The Truth About Supplements

September 30, 2005

Carbohydrates, proteins, fats and water are the fab four in the nutrition hall of fame, but if you want to feel your best everyday, make sure you get the recommended daily doses of vitamins and minerals. These micronutrients help your body to process the carbs, proteins, fats and water contained in the foods you eat. Not only do they reduce the risk of developing diabetes, heart disease and some cancers, they also fight the fatigue and soreness of long dancing days.

Finding a Multi

If you consume less than 1,200 to 1,500 calories per day, follow a plant-based diet, experience heavy menstrual periods, take multiple medications or have limited sunlight exposure or wear an SPF of 8 or greater (both limit the synthesis of the sunshine vitamin known as vitamin D), then you should take a daily supplement.
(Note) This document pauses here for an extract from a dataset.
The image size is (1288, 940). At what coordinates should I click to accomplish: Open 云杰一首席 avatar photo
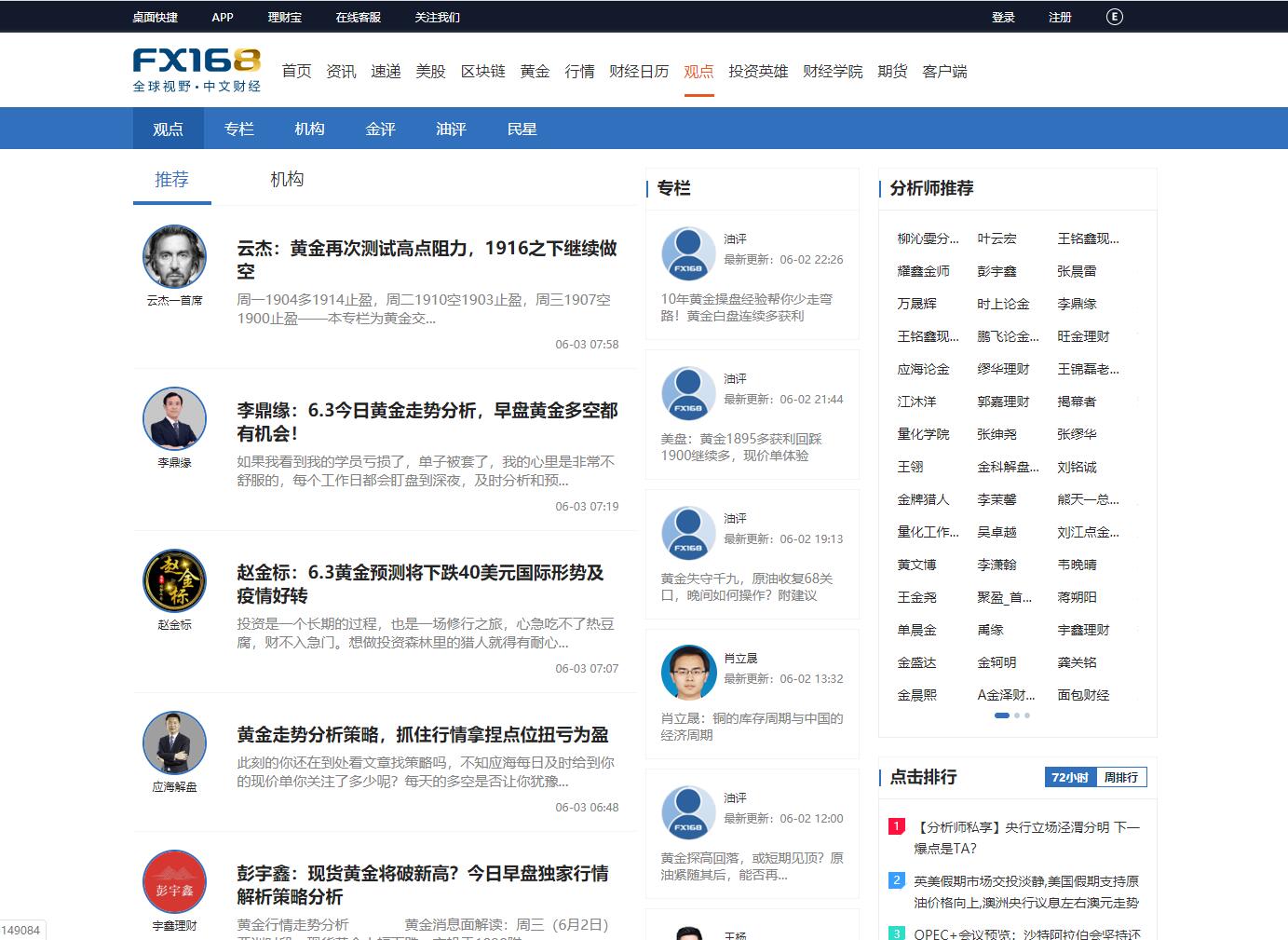point(174,256)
Forgo mega multis—they cost more and because of high concentrations of vitamins and minerals, can cause uncomfortable side effects such as nausea or stomach upset. (You’re less likely to overdose on vitamins ingested from regular food than from supplements.) If you consume more water-soluble vitamins, such as vitamin C, than your body needs, excess amounts are excreted through the urine. Fat-soluble vitamins, such as sodium, on the other hand, can lead to toxicity, because they’re stored in fatty tissue, but only if you take them in a concentrated supplement over long periods of time.

In general, Americans consume too much sodium from diets heavy in processed, refined and convenience foods. Fluoride, on the other hand, is becoming a common deficiency as more people are drinking bottled water, which doesn’t contain the tooth-decay fighting mineral that tap water does.

A Checklist

  • Before choosing a supplement, make sure that your diet contains a variety of foods such as whole grain breads, cereals and pasta, plenty of colorful fruits and veggies, legumes, low-fat milk and yogurt, lean meats, eggs, nuts, seeds and heart-healthy plant-based oils such as olive, canola and flaxseed oils. A multi alone will be insufficient in giving you the essential nutrients your body craves, while the combination of supplements and a healthy diet will ensure you get what you need. Supplements should never be used as meal replacements.
  • Since your body can’t tell the difference between vitamins and minerals that occur naturally in plants and those that are synthetic (made through chemical processes in a lab), choose the multi that is least expensive. Don’t be fooled by marketing and advertising gimmicks. Generic brands are just as effective as name brands, especially those sold by major drug stores. Never spend more than five dollars per month on your supplements.
  • Once you commit to a multi, take one every day, not just when you’re feeling sick, so your body can adjust to a concentrated daily dose. Always take your multi with a meal to enhance absorption and minimize stomach upset.
  • Before purchasing a multi and to assure full potency, make sure you’ll finish the bottle before the expiration date.
  • Store your supplement in a cool, dry place. Chronic heat and moisture can cause decomposition.
  • Not all multis can be absorbed by your body. To tell if yours will: Soak one pill in vinegar. If it breaks up, your body will be able to process it.


A multi should be sufficient for most dancers, but there are four micronutrients that deserve special mention: calcium, folate, iron and vitamin D. These are vital for maintaining strong bones and energy-rich blood. Review the chart at left and evaluate your personal daily intake. If you’re not meeting the daily dose, it’s time to make some dietary changes and begin taking supplements.